We should however be mindful that this is a genealogical implementation and any definition of the tag must only include concepts that are genealogical and not include outside influences not genealogical in nature.

For example: while I agree that “nickname” has definitions used outside of genealogy such as those used in IT for signon or screen name identification, that definition should not “color” the definition we use in genealogy to define what GEDCOM understands a nickname to be.

If a value for a tag can include any alpha-numeric and special characters then we need to remove the word “number” from the definition and say “value”. The INDO tag could be a drivers license and these could include letters and dashes. Same with CALN, library call numbers can include letters, why do us librarians call them call numbers even when they include a letter, old term new use case? We don’t let it bother us!

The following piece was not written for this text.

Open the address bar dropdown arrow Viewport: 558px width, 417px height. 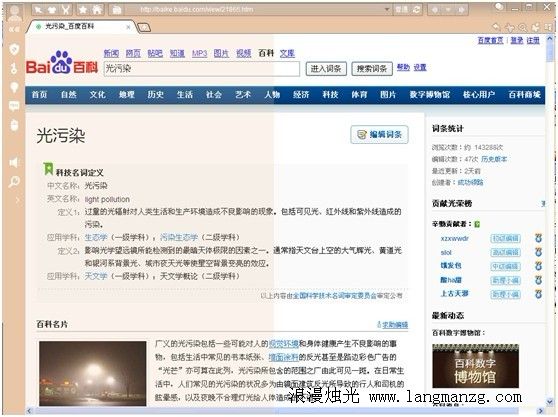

I understand that GEDCOM originated from a American Church to standardize historical American records, so all the usecases for conservative American structures are well supported. This results in many specific tags that could easily be classified as one.

For example ANGA, MARB, MARC, MARL, MARS, DIV, DIVF, MARR and finaly a EVEN to have a placeholder for all exceptions. All to answer: Is there a bond between two people (or has it ended).
Or BAPL, CONL, INIL, ENDL, SLGC and SLGS. Which are specific to a single church. Excluding similar event from other religions.

I think it would be good to depreciate specific TAGS and make them more general. But I don't mind if the general tag does not match it's new purpose. As long as it matches intention. Use INDI for a person, FAM for a group and MARR for a bond. SPSE for the top Hierarchy and CHIL for the bottom.

And let application-builders build modules to accommodate cultural differences, but add tags that help cultural structures. And try to look at function, not at definition first. NICK is fine for daily names.